▶ [SUPPLIED MATERIAL]:
____________________

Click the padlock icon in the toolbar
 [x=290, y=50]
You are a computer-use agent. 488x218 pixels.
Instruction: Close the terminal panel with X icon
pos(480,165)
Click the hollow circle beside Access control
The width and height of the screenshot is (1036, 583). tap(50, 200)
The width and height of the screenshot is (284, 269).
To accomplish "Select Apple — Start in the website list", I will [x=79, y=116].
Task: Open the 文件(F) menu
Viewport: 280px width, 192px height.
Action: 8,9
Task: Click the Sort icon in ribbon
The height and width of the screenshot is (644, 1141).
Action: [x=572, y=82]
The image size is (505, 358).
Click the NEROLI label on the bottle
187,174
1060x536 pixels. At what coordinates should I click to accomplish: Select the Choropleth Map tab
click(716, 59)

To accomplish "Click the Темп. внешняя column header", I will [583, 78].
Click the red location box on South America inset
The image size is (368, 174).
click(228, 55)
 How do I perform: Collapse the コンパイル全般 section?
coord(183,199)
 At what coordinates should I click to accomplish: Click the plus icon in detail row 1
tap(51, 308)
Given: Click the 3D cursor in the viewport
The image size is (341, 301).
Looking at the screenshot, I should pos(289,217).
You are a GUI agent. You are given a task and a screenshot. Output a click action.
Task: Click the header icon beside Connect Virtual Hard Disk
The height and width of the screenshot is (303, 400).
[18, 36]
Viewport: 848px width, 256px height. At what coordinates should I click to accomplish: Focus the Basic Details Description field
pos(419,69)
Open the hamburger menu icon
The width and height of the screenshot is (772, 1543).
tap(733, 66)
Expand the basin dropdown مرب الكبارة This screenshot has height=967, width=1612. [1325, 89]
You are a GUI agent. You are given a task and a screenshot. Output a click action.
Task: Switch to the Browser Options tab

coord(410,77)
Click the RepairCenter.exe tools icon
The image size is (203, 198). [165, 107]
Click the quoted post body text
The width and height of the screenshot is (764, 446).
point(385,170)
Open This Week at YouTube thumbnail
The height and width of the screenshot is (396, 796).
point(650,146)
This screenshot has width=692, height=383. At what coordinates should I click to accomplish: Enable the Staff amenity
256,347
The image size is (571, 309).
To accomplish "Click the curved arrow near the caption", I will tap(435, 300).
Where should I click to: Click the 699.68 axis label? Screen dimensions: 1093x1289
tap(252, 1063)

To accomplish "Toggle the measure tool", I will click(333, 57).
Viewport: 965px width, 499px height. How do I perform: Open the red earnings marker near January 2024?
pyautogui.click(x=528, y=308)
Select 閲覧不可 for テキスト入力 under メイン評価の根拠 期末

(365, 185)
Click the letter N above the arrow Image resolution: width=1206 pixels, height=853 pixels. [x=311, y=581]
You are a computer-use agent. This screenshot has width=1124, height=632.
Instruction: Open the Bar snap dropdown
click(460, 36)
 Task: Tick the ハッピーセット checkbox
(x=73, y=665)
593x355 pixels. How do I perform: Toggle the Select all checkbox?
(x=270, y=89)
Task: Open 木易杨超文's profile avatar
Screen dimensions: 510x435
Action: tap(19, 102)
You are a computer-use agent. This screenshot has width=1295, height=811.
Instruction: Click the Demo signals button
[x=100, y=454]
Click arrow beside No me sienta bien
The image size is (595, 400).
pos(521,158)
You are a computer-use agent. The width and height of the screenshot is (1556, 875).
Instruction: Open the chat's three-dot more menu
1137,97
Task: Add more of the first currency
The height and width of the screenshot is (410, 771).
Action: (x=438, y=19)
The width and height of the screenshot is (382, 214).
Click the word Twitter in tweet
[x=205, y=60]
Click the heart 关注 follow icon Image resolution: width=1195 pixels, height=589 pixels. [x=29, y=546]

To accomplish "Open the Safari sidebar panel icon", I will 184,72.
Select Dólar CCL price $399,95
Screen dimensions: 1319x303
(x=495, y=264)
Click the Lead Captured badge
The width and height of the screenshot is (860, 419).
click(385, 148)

____________________

▶ [AIM OF THE TASK]:
Check each line of the records for "arrow" and copy the ones that contain it.

▶ [ANSWER TO THIS PROBLEM]:
To accomplish "Click the curved arrow near the caption", I will tap(435, 300).
Click the letter N above the arrow Image resolution: width=1206 pixels, height=853 pixels. [x=311, y=581]
Click arrow beside No me sienta bien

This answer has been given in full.